Beispiel: „Wie meinen Sie das, ob ich mich genau an den Einnahmeplan gehalten habe? Natürlich habe ich das, auf jeden Fall. Ich habe alles ganz genau nach Ihrem Plan gemacht.“
Erkennen Sie Abweichungen vom Üblichen: Wichtige Momente allgemein – also nicht nur „Fassaden“ – werden oft dadurch angezeigt, dass es zu Abweichungen vom üblichen Verhalten komm. Solche Abweichungen erkennen Sie am besten, wenn Sie bereits ein Grundgefühl für Ihren Patienten oder Ihre Patientin entwickelt haben.
Beispiele: Die Stimme wird lauter oder leiser, die Sprache schneller oder langsamer, Gestik oder Mimik verändern sich plötzlich, ein Zögern ist zu bemerken.
Wenn Sie bemerken, dass ein:e Patient:in sich hinter einer Fassade versteckt, versuchen Sie herauszufinden, warum das so ist. Damit dies gelingt, müssen Sie Ihrem Gegenüber die Sicherheit geben, dass Sie ihn oder sie mit allen Eigenheiten und Schwächen annehmen. Gehen Sie mit gutem Beispiel voran und zeigen Sie durch Ihr eigenes Verhalten, dass es erlaubt ist, Gefühle und Gedanken auszudrücken – auch solche, die von den Mitmenschen oftmals als unangenehm, unangemessen oder „falsch“ eingeordnet werden. Geben Sie Ihren Patienten ausreichend Zeit, sich solcher Empfindungen überhaupt erst bewusst zu werden. Fragen Sie nach und sprechen Sie darüber.
TIPP:
Entscheidend ist, dass der Ausdruck von Gefühlen oder Gedanken „von hinter der Fassade“ keinerlei negative Konsequenzen haben darf. Wenn irgend möglich, sollte das Gegenteil der Fall sein, so dass Ihr:e Patient:in positive Folgen des Blickes aufs Verborgene erfährt.
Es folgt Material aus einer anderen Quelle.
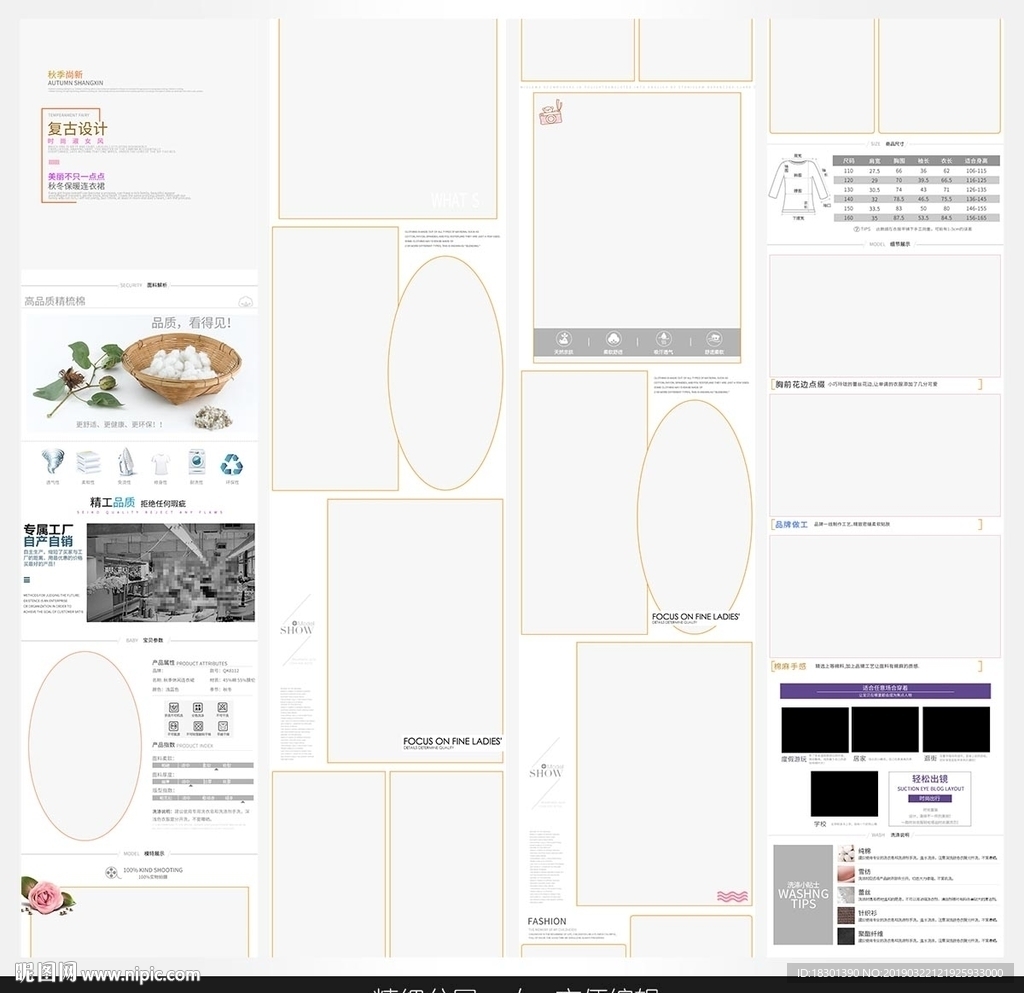
Task: Click the blue recycling arrows icon
Action: pos(232,463)
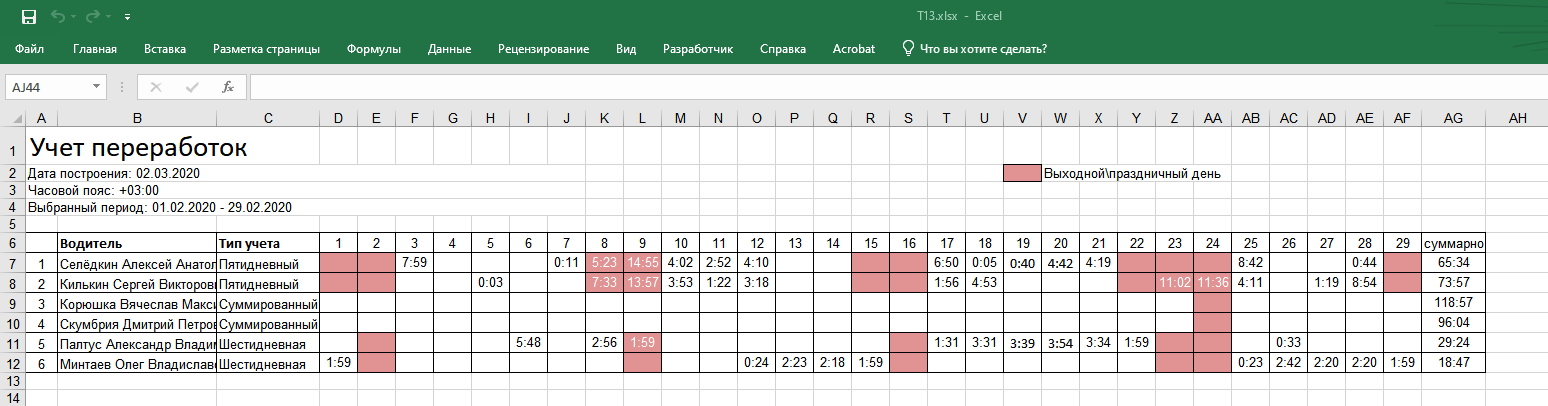Click the select-all triangle at grid corner
1548x406 pixels.
tap(14, 119)

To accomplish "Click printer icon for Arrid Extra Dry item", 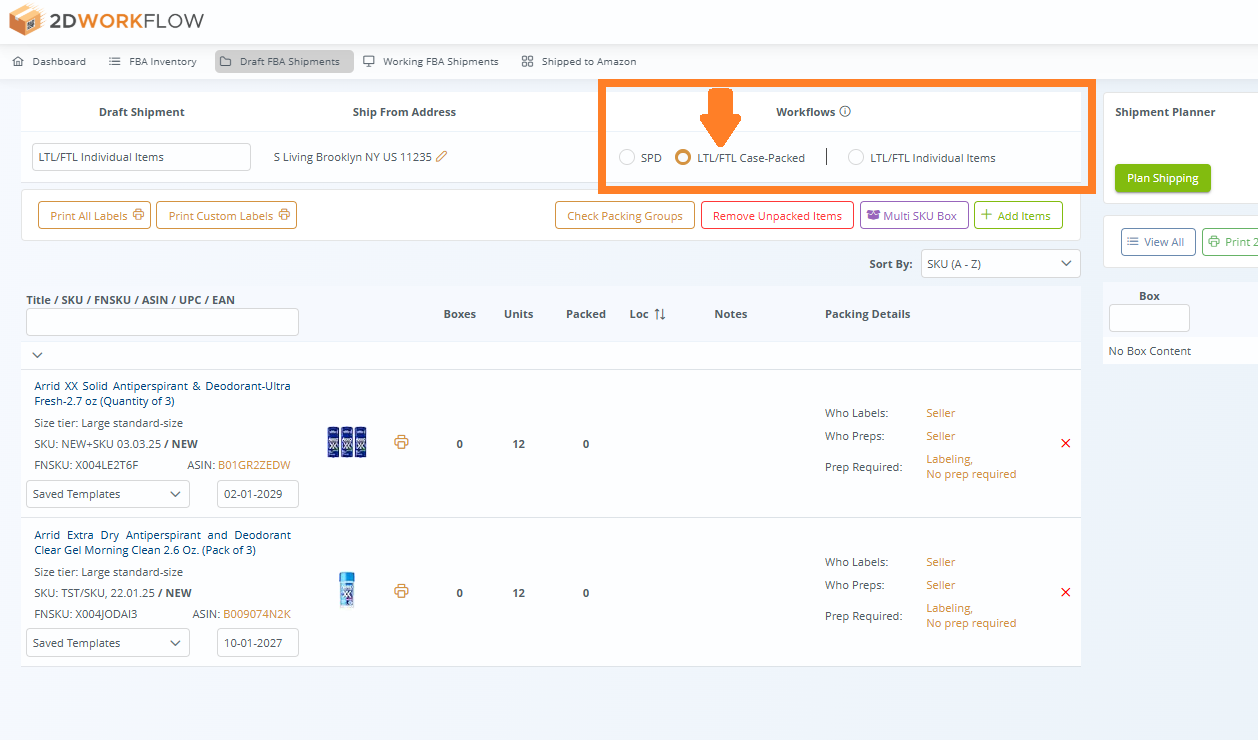I will click(x=401, y=591).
Nach und nach wird es Ihnen mit diesen Tipps immer besser gelingen, hinter eventuelle Fassaden Ihrer Patienten zu schauen. Zur Perfektionierung trägt auch gute Fachliteratur bei – aber Achtung, grade zum Thema „Menschen durchschauen“ gibt es viele unfundierte Titel. Ein solider Einstieg ist z.B. das Buch „Menschenkenntnis“ von Martina Gessner, das 2022 in der 4. Auflage im Haufe-Verlag erschienen ist.